17 Ocak 2011

Duvar

Kendi görsel dünyasını The New Yorker, The New York Times Magazine gibi dergilerde paylaştıktan sonra, geçtiğimiz senelerde ailesiyle birlikte doğduğu kent Almanya’ya dönen grafik tasarımcısı Christoph Niemann’ın, The New York Times’ın internet sitesinden takip edebileceğiniz blogundan bir alıntı yapmak istedim bugün. Bir röportajında “işaretlerin, sembollerin, tabloların görsel diline duyduğu hayranlığı” ifade eden Niemann, 11 senenin sonunda döndüğü evinde, en iyi bildiği dili, bu kez kendi kişisel hikâyesini anlatmak için kullanıyor. Ben içlerinden kendi iç dünyamdaki seslerin, hareketlerin, duygu ve düşüncelerin bir karşılık bulduğu “Over The Wall”u seçtim. Diğerlerine kıyasla, her bir kareye eşlik eden yazılara, en çok bu çalışmasında ihtiyaç duymuş görünüyor.
Christoph Niemann, Over The Wall
  • 9 Kasım 1989’da Berlin Duvarı yıkılıyordu; bense televizyonun karşısında şaşkındım.
  • Duvar her zaman oradaydı. 18 yaşımın bakış açısıyla, sanki hep de orada olacaktı. O kadar şaşırtıcıydı ki, haberler sanki Avrasya ve Kuzey Amerika kıtaları bir gecede, tersine istikamette birbirlerine doğru hareket etmiş de, bundan böyle Hamburg ve Boston arasında rahatça yürünebileceğini bildiriyordu.
  • Milyonlarca insan sokaklardaydı. Duvarın üstünde dans edenler, tanımasalar da birbirlerine sarılanlar, hem gülen hem ağlayanlar… Daha duygusal bir sahne olamazdı.
  • Bölünmüş Berlin’i en son 1988 yılında ziyaret etmiş, şehrin ürkütücü absürtlüğünü iliklerime kadar tecrübe etmiştim.

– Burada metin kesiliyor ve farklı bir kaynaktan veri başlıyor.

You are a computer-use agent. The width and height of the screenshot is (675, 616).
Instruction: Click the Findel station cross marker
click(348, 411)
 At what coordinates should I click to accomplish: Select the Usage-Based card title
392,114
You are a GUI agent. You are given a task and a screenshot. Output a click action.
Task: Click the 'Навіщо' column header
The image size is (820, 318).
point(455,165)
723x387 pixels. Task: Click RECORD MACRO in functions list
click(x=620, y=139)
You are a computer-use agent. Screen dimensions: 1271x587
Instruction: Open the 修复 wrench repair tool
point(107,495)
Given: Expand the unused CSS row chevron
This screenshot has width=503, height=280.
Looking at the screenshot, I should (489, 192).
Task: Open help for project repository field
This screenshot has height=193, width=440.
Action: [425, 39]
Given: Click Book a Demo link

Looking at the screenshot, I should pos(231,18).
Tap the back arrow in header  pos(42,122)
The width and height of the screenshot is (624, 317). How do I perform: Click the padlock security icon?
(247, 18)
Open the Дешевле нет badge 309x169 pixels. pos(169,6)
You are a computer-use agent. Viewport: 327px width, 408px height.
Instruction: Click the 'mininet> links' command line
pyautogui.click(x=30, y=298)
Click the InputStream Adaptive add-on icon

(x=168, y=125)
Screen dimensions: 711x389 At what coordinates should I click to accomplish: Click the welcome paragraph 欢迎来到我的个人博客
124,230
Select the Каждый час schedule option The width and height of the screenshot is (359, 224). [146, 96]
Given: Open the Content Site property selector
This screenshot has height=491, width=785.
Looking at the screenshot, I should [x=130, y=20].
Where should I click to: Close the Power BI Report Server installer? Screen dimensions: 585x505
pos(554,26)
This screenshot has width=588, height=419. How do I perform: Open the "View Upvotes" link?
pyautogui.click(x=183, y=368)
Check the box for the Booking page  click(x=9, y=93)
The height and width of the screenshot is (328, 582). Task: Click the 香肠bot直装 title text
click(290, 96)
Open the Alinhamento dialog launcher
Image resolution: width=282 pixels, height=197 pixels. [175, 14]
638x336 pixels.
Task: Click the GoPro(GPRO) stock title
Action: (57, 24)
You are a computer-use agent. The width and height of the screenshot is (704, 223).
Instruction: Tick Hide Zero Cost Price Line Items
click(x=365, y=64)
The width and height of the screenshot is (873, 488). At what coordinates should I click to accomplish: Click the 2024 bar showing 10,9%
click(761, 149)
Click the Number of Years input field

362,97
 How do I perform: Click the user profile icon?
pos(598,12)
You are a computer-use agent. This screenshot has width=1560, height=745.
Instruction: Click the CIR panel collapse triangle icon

Batı’dan bindiğiniz metro, çok canlı hatırladığım Doğu’daki 23., 28. ve 33. caddedeki hayalet istasyonlarda durmuyor, yavaşlıyordu. Bu kısa sürede ağır silahlarla donanmış “düşman” askerlerle göz göze geliyor, yolculuğunuzun sonunda meydana çıkıyor, sanki hiçbir şey olmamış gibi simit ve gazetenizi alıyor, yolunuza devam ediyordunuz.
  • Döndüğümüzden beri evin onarım çalışmaları bir türlü bitmediğinden ve pusetinde uzun yürüyüşler yaptığında ancak sakinleşen huysuz bir bebeğimiz olduğundan, yeni yaşam alanımızı bol bol keşfetmeye çıkıyorduk. Duvar için yapılan anıtın üstünde yer alan fotoğrafları, bu zamanların birinde gördüm. Evleri ve her gün kullandıkları kaldırımları arasında bir sabah uyandıklarında dikenli teller gören ve sahip oldukları her şeylerini, ailelerini ve arkadaşlarını bırakıp, Batı tarafına geçmek için pencerelerden atlayan insanların fotoğraflarını. Alt katlar duvarla örülünce daha yükseklere çıkıp atlayanları. Ida Siekmann, 59. yaş gününden bir gün önce, 22 Ağustos 1961’de apartmanının 3. katından atlayıp tam da burada ölmüştü. O, duvarın ilk “resmi” kurbanıydı. Bense, sadece birkaç saat uyuyabildiğim ve bir türlü bağlanamayan internet için sızlanıyordum!
  • Bugün restoranlar, dükkânlar ve galerilerle çevrili bu alan, sahne olduğu dramı anlamayı zorlaştırıyor. Çocuklarla birlikte oynadığımız kum havuzunun birkaç adım ötesinde, 57 kişi açtıkları tünelle kaçmayı başarıyor. Bir diğer fotoğrafta yeni evli bir çift, tellerin arkasından el sallıyor yakınlarına. Sonra kendi ailelerimizi düşünüyorum, torunlarını görebilmek için sadece bir trene atlamalarının yeterli olduğunu.
  • İlk zamanlarda dikenli tellerle belirlenir sınır. Hatta Doğu Alman Ordusu’ndan 19 yaşındaki Conrad Schumann’ın bu sınırı korumakla görevlendirildiği sırada, koşarak tellerin öteki tarafına geçişi, en dramatik fotoğraflardan biridir. Yakın zamanda fark ettim ki, ben de burayı sıklıkla “koşmak” için kullanıyorum!
  • 28 yıl boyunca Berlin Duvarı, dünyanın en korkutucu ve geçilmez sınırı oldu. Bugün ise yerinde, renkli tuğlalarla döşenmiş, duvarın eskiden nerde olduğunu işaretleyen bir iz var. Ne zaman bisikletimle bu yapay “yara”nın üstünden geçsem, gözlerimi kapatıp, bu küçük ve aciz tümsek için şükrediyorum.